Well, guess what? At a time when corporations overall are reporting a
slowing in the rate of earnings growth – in the fourth quarter, profits rose
at 3 percent year over year for all publicly traded companies – technology
firms are still romping along. Earnings among companies in the tech sector
rose 64 percent in the fourth quarter from a year earlier.

And it's not only that the profits of technology firms are growing more
rapidly than their industrial brethren. They are also far more profitable on
an absolute basis. Microsoft has an operating margin – its profit as a
percentage of revenue after expenses but before taxes – of about 48
percent. That compares, say, with DuPont Co., a former top 10
component of the 1980s-era S&P, whose margin is closer to 14 percent.

To many who follow the market, this disparity in performance highlights
how the U.S. economy has changed in the past decade.

"We've moved from an industrial economy to an information economy,"
Barnard said.

Yet an often overlooked fact about technology companies is that, just like
the industrial giants they are replacing, they are cyclical in nature. Today,
they may well be at the peak of a capital spending cycle.

"This is a great place to be longer term, but it's a cyclical industry," says
John L. Manley Jr., an equity strategist at Salomon Smith Barney. Manley
says even with the February pullback in some well-known tech stocks,
they are still beating the rest of the market by about one-third.

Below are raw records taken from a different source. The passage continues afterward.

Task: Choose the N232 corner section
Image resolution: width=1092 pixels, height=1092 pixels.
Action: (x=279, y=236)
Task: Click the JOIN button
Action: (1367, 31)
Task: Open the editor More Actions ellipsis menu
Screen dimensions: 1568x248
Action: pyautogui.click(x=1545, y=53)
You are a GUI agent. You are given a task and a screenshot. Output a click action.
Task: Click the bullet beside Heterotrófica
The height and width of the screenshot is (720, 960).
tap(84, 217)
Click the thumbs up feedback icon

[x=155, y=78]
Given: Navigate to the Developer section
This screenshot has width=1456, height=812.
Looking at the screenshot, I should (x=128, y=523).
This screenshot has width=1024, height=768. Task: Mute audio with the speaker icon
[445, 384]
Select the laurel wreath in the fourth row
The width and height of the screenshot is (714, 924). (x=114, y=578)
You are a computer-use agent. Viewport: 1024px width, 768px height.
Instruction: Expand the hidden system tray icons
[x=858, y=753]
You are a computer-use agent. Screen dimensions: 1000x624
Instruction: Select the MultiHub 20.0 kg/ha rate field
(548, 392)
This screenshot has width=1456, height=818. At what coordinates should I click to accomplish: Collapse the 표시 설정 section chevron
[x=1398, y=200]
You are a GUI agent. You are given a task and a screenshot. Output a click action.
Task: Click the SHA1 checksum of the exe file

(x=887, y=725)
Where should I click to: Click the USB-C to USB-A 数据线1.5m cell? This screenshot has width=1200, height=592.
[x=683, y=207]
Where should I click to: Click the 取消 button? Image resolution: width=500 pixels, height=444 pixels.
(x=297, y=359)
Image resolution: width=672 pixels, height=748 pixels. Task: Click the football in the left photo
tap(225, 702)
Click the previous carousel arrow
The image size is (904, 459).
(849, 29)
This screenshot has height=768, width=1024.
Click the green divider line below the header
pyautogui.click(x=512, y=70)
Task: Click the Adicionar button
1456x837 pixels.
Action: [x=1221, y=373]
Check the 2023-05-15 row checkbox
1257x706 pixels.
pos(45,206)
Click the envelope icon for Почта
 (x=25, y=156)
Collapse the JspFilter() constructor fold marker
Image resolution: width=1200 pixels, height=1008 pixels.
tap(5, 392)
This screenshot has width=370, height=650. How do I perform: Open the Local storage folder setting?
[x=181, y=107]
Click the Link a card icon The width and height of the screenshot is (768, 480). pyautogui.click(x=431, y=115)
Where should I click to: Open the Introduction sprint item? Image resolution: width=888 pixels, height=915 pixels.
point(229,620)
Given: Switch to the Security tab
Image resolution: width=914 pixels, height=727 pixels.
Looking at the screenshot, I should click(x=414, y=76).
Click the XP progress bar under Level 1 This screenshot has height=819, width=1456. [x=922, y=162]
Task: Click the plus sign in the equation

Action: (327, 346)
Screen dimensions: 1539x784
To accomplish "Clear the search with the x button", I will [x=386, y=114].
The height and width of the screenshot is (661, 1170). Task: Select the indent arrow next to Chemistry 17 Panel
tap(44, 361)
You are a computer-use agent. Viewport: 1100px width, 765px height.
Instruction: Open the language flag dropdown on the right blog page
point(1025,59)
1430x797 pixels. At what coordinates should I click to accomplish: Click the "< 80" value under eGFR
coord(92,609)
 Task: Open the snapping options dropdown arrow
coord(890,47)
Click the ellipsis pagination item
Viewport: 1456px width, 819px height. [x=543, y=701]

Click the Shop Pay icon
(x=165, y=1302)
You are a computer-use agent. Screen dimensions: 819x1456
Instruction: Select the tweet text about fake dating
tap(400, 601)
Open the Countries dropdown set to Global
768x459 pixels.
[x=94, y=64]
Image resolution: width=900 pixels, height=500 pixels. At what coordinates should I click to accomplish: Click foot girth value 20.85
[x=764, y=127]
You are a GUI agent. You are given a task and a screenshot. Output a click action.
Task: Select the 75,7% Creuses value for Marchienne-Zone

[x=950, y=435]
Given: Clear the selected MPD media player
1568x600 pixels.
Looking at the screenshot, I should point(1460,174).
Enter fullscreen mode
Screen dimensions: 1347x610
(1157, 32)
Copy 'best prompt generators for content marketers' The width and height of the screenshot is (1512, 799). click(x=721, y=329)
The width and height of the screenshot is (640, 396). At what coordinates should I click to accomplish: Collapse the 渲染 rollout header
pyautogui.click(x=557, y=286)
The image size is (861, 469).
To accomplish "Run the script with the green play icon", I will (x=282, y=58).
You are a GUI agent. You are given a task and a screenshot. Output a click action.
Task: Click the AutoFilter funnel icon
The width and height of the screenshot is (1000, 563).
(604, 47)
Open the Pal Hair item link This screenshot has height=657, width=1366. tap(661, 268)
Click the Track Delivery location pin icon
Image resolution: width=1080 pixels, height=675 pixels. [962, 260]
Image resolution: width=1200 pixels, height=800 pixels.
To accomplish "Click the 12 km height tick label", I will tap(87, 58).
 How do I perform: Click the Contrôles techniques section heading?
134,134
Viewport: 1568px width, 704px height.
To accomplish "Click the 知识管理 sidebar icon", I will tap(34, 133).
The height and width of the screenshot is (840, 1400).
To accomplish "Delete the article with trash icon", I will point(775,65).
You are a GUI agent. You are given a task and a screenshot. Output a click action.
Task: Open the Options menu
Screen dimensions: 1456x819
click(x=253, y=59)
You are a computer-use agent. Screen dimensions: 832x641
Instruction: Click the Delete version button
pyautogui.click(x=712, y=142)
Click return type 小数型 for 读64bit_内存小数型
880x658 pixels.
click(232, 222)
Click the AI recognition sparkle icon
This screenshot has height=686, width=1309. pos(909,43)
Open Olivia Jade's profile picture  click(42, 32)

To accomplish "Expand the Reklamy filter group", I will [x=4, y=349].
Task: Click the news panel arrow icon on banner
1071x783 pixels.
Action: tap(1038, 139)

That's a premium the sector hasn't commanded since the hoopla over the
IBM mainframe computer in the 1970s and again for the 1995 launch of
Microsoft's Windows 95 operating-system software.

Some experts attribute the divergence to mania over anything tied to the
Internet. Indeed, Interet stocks such as AOL and Yahoo Inc. have been
among the market's most spectacular performers in the past 12 months.

But even the most pro-tech strategists question whether the run-up of the
past year has gotten ahead of itself.

"The Internet clearly will change the world," Aeltus Investment
Management strategist James Griffin Jr. wrote in this week's edition of his
client newsletter. "But it is not equally clear that this will justify any price
paid."

The same can be said for the more established tech stocks. But for now,
most investors are choosing to stick with them. Even Manley, who is
cautious about the current valuation of tech stocks, says he won't change
his advice to load up portfolios with tech issues.

"Five years from now, I'll be very surprised if the aluminum industry or the
paper industry is a bigger chunk of the economy than technology," he said.